Chadwick Boseman
Everyone always says 2020 sucks. And it does. But I remember when 2016 sucked, and everyone was rooting for 2017. Come on 2017! You know what 2017 gave us right?
Face it, the past four years have been hell. A horrible, awful, no good, terrible, disgusting hell. And I don't know about you, but I'm barely making it over the finish line, if I even get there. I figured I can drag myself across assuming Biden wins in November, and then assuming Trump doesn't incite a civil war attempting to stay in office. Two very large ifs.
I didn't need this. The world didn't need this. You didn't need to take the utterly decent human being and inspiration who was Chadwick Boseman, and the symbol that was his Black Panther. It was enough already. You didn't have to do this.
I go on Twitter and Elijah Cummings is dead.
I go on Twitter and John Lewis is dead.
I go on Twitter and FORTY THREE year old Chadwick Boseman, is dead.
And there is Trump. In the White House. On my TV. Twenty four hours a day, seven days a week. Trump. Trump. Trump. And look, I know that's not how it works. I know we can't trade lives. I know that decency matters and that when you look into the abyss the abyss looks back and you need to watch your ass with that shit. I know it.
But shit this hurts. It's not fair. It's not just. It's not okay.
I read the beautiful words of Ryan Coogler, Black Panther director. These really stood out to me but you should read everything he wrote, you can find it here:
“I spent the last year preparing, imagining and writing words for him to say, that we weren’t destined to see," wrote Coogler.

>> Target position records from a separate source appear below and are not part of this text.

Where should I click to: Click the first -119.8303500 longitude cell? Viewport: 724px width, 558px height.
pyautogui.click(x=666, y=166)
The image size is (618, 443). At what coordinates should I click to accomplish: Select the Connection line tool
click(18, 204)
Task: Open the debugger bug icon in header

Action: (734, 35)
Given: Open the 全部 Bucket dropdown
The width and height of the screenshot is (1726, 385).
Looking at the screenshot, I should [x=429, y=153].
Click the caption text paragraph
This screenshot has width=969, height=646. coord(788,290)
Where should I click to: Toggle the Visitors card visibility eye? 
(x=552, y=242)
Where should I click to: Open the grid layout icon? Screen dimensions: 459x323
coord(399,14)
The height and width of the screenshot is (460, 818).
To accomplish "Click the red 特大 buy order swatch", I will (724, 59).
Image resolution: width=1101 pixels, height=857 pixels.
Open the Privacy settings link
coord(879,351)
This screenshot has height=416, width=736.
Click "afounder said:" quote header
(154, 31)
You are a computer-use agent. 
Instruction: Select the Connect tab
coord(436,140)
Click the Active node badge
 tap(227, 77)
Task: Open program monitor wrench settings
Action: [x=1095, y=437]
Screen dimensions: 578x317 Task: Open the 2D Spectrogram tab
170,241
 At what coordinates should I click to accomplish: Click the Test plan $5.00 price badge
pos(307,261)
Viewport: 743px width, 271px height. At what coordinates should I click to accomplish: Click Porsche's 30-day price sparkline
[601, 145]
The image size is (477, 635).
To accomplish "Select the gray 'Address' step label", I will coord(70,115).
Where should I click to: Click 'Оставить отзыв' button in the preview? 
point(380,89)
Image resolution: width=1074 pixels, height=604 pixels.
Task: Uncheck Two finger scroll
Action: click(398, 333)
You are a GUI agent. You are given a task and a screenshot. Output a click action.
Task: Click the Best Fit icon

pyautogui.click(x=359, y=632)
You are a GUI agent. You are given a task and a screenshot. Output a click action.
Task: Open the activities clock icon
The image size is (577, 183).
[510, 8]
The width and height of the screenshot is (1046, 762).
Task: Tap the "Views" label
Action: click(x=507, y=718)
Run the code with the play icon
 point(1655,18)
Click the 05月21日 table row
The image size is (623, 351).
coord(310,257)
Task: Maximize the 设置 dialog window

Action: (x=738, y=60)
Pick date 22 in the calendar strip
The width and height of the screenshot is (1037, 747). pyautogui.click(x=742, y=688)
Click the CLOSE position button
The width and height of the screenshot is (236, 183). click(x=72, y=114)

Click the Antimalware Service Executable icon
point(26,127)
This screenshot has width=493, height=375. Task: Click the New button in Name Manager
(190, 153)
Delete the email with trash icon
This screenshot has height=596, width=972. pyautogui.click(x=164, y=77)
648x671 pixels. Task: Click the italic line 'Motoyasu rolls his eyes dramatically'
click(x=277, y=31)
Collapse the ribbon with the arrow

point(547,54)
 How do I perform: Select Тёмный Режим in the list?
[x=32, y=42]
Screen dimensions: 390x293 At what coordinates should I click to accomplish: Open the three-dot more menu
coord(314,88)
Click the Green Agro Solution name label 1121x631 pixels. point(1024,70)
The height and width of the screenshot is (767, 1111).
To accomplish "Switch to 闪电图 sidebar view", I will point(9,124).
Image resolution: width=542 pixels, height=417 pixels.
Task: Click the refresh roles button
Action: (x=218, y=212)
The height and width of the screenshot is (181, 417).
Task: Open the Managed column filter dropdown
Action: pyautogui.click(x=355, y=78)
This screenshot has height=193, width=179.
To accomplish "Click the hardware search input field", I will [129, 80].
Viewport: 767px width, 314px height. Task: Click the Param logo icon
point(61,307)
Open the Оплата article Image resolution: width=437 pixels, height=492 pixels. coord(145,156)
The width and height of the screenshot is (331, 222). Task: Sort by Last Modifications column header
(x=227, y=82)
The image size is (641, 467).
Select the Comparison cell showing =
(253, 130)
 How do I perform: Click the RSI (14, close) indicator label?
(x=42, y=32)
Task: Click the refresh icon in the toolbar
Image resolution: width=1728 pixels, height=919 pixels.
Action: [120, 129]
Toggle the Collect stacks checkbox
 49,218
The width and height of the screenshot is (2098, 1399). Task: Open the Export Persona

Damn that hurts. He brought black icons to life, not just T'Challa. An amazingly gifted actor and beautiful human being.
So I won't say fuck you 2020, because this is so much deeper than that nonsense. This past 4 years has shown us that the world is turning dark. America is turning dark. I don't know if there's a morning after, I pray there is, I always used to have faith there would be.
But I am no longer sure. I always said I would never give up, never say die, but the death of Chadwick hurts. It feels like the universe saying one more time, nah, the good is gone, this is the world now. And it's bleak. It's as bleak as Melania Trump's eyes. And as dark as Donald Trump's soul. And it smells like Don Jr's underwear.
It's hell.
But I'll remember to "look for the helpers" and redouble my personal commitment to be one of them, always. I no longer have faith good will win, but I know there is honor in the fight itself. What you do still matters. If it didn't, they wouldn't spend so much time trying to stop you from doing it, mocking you for caring.
Godspeed Chadwick. You will be missed. Forever.
Hi Miss Ann, thank you. The same to you, please.
Everything you said, yes. The grief is palpable and excruciating. I have a small strand of hope I hang onto. It consists of the fact that there were people who lived through the 1918 flu, the Great Depression, polio, and WWII, and of the fact that there are people now on earth who see paths to a better world if we can help them get support. Hang in there. Take care of yourself and those you love the best you can.